Text description provided by the architects. North of the West-Flemish village of Westouter one can find a plot in an open and rural landscape, heavily influenced by the typical agricultural activities in the area. The setting has had a great impact on the design of this single family house, which is solemnly surrounded by a few farms and a group of trees here and there.
The atypical shape of the parcel, together with the not so ideal orientation of the plot have been transformed into remarkable assets for the project. The single-story volume of the building is a consequence of the lack of surrounding buildings. This choice of design has limited the appearance in the surroundings greatly. The cut-off parallel to the border of the plot was used to enhance the synergy between building and nature and made sure the inhabitants have the best possible view on nature at every possible angle.
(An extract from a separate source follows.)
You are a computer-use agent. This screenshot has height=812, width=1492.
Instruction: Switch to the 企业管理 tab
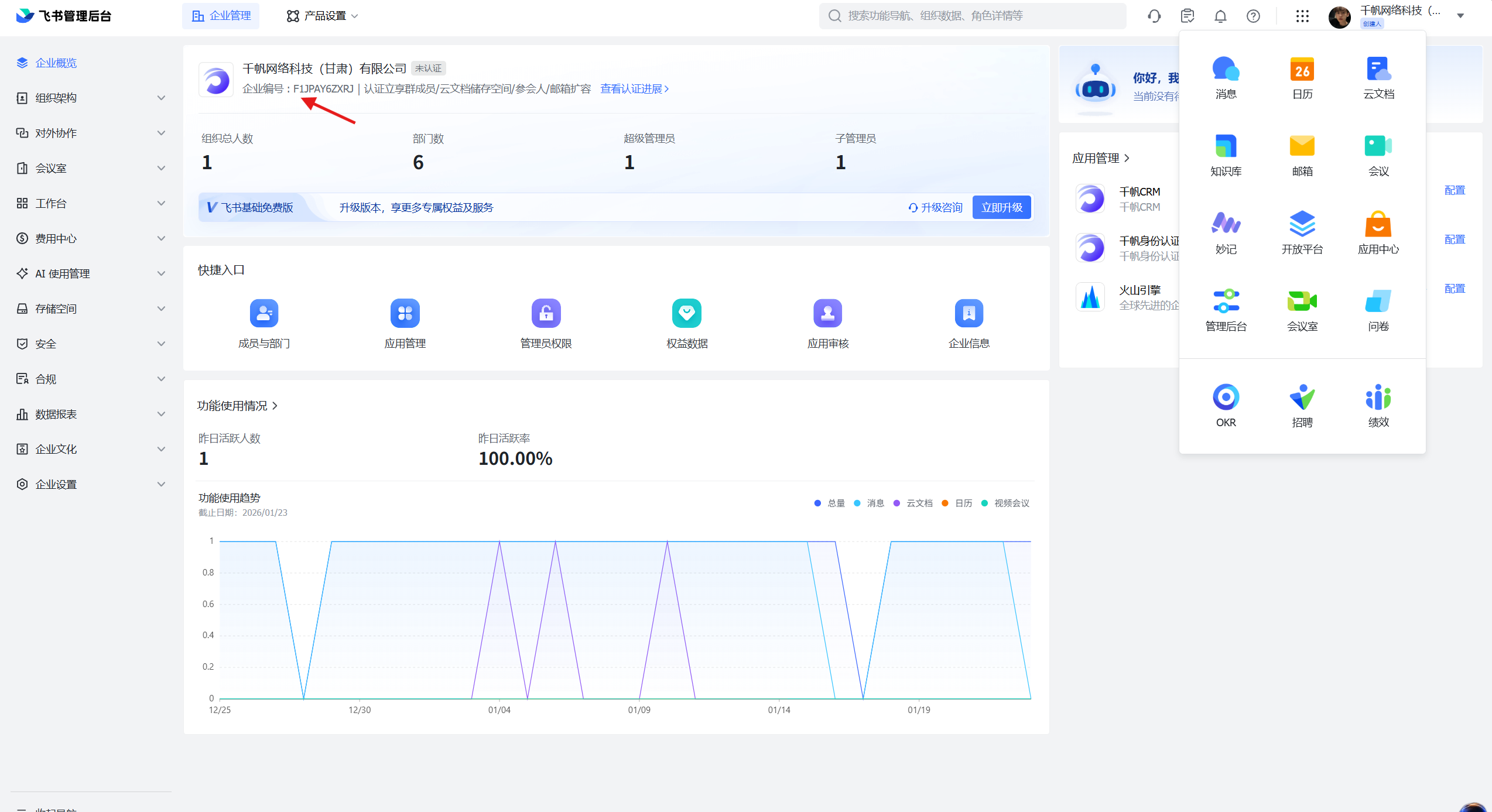pyautogui.click(x=221, y=16)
The living areas are situated at the north of the house. This is also the side were the connection with the surroundings is at its maximum. An intimate inner garden creates a private area for the inhabitants and is a gateway for natural light. This patio is the heart of the house, where life is directed by the ever-changing seasons.
The building materials, have been guided by the vibrant colours of the rural landscape. Grey wood, patterned concrete and dark, anodised windows are the main components. The use of concrete is a wink to the historical nature of the surroundings and accentuates the massiveness of the building. Oak floors provide warmth to the interior and the kitchen area made of black-stained oak acts as a resting point. These basic colours make sure the focus is on what is happening outside, not inside.
The high accessibility, due to the single-story volume, is a sign that the project will grow together with the inhabitants and expresses a clear demand for life long living. The different areas are all connected with each other. This way, the close relationship with nature and the area are never forgotten.